Source records:
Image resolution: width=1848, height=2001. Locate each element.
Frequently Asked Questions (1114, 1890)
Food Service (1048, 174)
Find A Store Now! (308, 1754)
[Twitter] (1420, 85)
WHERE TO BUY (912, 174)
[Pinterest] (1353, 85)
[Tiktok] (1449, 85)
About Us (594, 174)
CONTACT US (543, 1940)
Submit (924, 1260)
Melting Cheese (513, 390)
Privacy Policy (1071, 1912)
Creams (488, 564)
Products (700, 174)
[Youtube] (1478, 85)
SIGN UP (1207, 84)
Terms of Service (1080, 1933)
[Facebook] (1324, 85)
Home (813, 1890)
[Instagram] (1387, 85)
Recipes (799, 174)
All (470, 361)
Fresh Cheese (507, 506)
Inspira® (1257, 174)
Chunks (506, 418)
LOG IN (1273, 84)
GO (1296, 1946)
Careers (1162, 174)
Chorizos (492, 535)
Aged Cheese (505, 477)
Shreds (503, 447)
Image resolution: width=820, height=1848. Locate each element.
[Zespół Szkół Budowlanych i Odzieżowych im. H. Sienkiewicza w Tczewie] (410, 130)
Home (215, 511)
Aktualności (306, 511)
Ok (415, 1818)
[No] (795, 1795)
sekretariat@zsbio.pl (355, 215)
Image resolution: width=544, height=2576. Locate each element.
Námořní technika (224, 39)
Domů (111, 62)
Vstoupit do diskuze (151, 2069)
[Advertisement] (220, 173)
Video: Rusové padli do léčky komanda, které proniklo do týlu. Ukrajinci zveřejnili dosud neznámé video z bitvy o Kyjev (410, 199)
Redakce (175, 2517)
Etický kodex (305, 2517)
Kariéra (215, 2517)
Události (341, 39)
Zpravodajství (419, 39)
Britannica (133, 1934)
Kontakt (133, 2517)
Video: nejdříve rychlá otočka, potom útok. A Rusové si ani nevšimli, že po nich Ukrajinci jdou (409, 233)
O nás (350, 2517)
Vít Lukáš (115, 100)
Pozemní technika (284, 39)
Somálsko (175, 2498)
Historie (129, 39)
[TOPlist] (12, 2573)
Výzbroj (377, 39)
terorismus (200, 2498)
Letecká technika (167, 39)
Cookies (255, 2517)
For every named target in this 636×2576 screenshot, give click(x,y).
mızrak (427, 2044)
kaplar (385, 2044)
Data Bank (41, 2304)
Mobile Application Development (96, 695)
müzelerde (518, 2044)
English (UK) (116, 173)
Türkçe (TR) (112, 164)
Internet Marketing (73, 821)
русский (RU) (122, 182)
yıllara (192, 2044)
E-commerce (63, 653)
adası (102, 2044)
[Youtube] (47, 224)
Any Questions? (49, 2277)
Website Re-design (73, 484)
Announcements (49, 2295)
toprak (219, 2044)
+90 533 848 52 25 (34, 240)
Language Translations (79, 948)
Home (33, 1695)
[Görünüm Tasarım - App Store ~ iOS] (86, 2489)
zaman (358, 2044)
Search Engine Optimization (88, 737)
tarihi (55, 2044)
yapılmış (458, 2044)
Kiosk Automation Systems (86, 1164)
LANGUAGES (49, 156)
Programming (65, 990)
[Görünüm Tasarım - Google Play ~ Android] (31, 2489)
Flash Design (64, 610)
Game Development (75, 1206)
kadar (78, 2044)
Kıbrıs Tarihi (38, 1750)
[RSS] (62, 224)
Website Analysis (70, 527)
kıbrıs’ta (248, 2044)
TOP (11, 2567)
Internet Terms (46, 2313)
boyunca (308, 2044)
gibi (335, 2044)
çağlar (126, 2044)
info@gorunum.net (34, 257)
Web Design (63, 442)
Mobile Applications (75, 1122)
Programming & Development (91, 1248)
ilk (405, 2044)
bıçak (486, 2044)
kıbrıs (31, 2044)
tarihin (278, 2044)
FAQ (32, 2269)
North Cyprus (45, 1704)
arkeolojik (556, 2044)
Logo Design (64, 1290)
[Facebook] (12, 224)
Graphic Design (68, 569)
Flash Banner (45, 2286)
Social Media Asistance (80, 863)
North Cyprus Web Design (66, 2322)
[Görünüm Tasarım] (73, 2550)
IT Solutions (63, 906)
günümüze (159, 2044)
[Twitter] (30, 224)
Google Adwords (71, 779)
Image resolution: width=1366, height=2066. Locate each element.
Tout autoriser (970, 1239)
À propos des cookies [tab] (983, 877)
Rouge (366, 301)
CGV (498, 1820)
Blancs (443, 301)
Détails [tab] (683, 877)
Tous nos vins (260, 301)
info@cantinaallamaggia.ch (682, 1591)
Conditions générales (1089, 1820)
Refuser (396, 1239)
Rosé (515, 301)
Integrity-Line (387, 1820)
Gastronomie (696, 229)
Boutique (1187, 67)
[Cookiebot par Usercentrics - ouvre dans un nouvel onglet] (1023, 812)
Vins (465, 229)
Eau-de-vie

**Activity**
An exact copy of the lines above, from the one containing "[Youtube] (47, 224)" down to the one containing "Website Analysis (70, 527)" and including both, is the whole answer; retype it and nothing else.

**Output of the task**
[Youtube] (47, 224)
Any Questions? (49, 2277)
Website Re-design (73, 484)
Announcements (49, 2295)
toprak (219, 2044)
+90 533 848 52 25 (34, 240)
Language Translations (79, 948)
Home (33, 1695)
[Görünüm Tasarım - App Store ~ iOS] (86, 2489)
zaman (358, 2044)
Search Engine Optimization (88, 737)
tarihi (55, 2044)
yapılmış (458, 2044)
Kiosk Automation Systems (86, 1164)
LANGUAGES (49, 156)
Programming (65, 990)
[Görünüm Tasarım - Google Play ~ Android] (31, 2489)
Flash Design (64, 610)
Game Development (75, 1206)
kadar (78, 2044)
Kıbrıs Tarihi (38, 1750)
[RSS] (62, 224)
Website Analysis (70, 527)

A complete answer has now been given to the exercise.